### What is expected:
Quote the stretch from "mediawiremorning Good morning." through "Review of Books)" in the media news roundup below, word for word.

### Given text:
┄┄┄┄┄┄┄┄┄┄┄┄┄┄┄┄┄┄┄┄
June 24, 2014

mediawiremorning Good morning. Here are 10 media stories. (And from Sam Kirkland: Your digital stories for the day.)

  1. Rebekah Brooks walks, Andy Coulson guilty in phone hacking trial: Brooks was the chief executive officer of News International before the phone-hacking scandal. Coulson was editor of News of the World. Coulson was found guilty of one count and the jury’s still out on other counts. (Guardian live blog)
  2. Jeff Bezos’ real plan for The Washington Post: “He hopes, according to reporters and editors at the paper with whom I have spoken, to develop a worldwide digital newspaper suitable for e-readers like the Kindle—a digital newspaper that might ultimately thrive on subscription revenue,” Steve Coll writes. (The New York Review of Books)
  3. U.K. journalists support jailed Al Jazeera journalists: “On Tuesday morning journalists from the BBC and other London media organisations gathered outside the corporation’s New Broadcasting House headquarters, while staff did the same in Salford, other UK offices and overseas bureaux.” (The Guardian) || “Egyptian President Abdel Fattah el-Sissi says he will not interfere with judicial verdicts.” (VOA)

  4. Soccer is popular:
    Sunday’s USA-Portugal match “was ESPN’s most-viewed program ever outside of the NFL and college football.” (WSJ) || The U.S. audience “easily eclipsed the N.B.A. finals this year, which averaged 15.5 million viewers, as well as the 2013 World Series, which averaged 14.9 million viewers. The N.H.L. playoffs are not even remotely as popular as the World Cup, having averaged only five million viewers this season.” (NYT)

  5. Mainstream journalists are trying to put a stop to SCOTUSblog’s unfiltered expertise: The journalists on the U.S. Senate Press Gallery denied SCOTUSblog a press pass, a decision, Eugene Volokh writes, that shows the body “is missing one of the key advances brought about by Internet media technology”: coverage “without the filtering, oversimplification, and distortion that usually happen when nonexpert journalists write about technical issues.” (The Washington Post) || “The members of the Standing Committee are traditional journalists who come from a proud and treasured tradition of complete independence from anything other than their craft. That is a fantastic model for journalism. But it is not the only one.” (SCOTUSblog)
  6. Gould out: “Emily Gould has left her job as editorial director at 29th Street Publishing.” (Capital) || June 20: “The company, which creates cross-platform content for new magazines and websites, helped [former Gawker Editor Gould] build Emily Books…. An e-book venture with some 150 subscribers, Emily Books resurrects cult favorites, out-of-print works and others by mostly female authors. The goal, Ms. Gould said, “is to make sure that the writers we cared about were not forgotten.” (NYT)
┄┄┄┄┄┄┄┄┄┄┄┄┄┄┄┄┄┄┄┄
### Dataset rows:
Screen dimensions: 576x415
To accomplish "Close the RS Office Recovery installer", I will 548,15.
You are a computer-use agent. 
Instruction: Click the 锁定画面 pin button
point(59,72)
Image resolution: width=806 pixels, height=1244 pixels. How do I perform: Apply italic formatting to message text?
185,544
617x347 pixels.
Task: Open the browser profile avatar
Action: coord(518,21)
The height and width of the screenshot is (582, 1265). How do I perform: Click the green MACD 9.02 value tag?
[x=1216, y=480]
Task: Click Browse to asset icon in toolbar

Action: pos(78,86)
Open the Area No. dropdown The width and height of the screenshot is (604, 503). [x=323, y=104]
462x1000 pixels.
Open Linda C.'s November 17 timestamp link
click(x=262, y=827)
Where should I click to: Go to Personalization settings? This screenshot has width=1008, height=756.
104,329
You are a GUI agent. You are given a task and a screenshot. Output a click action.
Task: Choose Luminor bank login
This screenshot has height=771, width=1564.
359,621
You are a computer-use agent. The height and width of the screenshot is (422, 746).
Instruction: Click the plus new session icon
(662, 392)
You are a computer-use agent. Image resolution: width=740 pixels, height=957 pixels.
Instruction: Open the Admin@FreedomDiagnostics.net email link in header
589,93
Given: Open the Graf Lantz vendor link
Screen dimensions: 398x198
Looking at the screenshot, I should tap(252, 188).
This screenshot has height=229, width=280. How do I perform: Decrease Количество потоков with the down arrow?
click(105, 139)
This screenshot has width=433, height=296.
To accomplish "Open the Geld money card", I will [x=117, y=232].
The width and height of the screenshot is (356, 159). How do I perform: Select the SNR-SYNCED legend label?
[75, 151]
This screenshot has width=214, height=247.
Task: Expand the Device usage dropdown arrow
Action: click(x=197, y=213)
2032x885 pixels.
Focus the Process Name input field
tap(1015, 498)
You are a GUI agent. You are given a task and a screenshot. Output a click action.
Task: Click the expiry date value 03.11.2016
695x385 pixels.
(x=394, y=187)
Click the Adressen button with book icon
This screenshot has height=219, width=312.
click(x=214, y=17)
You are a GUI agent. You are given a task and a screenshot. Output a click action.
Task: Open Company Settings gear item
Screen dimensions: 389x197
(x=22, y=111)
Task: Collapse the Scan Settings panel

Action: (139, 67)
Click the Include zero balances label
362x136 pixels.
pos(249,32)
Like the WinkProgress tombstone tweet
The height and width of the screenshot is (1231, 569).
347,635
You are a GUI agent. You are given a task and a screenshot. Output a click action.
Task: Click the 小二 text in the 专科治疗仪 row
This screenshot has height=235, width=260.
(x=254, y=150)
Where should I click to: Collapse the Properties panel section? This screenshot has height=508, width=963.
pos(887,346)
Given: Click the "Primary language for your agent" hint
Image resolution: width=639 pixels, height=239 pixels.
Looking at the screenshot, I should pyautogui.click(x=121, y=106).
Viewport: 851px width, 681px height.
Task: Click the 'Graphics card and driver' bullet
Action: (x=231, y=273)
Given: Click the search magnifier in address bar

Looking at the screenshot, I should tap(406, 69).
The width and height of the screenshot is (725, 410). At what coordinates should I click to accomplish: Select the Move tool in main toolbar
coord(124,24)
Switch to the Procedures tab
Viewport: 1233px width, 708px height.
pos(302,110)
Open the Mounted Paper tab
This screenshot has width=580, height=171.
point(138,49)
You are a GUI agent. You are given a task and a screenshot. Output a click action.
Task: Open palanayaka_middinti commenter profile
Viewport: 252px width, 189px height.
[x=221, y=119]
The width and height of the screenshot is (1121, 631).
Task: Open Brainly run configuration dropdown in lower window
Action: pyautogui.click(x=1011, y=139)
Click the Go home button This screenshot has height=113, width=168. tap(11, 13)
┄┄┄┄┄┄┄┄┄┄┄┄┄┄┄┄┄┄┄┄
### Answer to this exercise:
mediawiremorning Good morning. Here are 10 media stories. (And from Sam Kirkland: Your digital stories for the day.)

  1. Rebekah Brooks walks, Andy Coulson guilty in phone hacking trial: Brooks was the chief executive officer of News International before the phone-hacking scandal. Coulson was editor of News of the World. Coulson was found guilty of one count and the jury’s still out on other counts. (Guardian live blog)
  2. Jeff Bezos’ real plan for The Washington Post: “He hopes, according to reporters and editors at the paper with whom I have spoken, to develop a worldwide digital newspaper suitable for e-readers like the Kindle—a digital newspaper that might ultimately thrive on subscription revenue,” Steve Coll writes. (The New York Review of Books)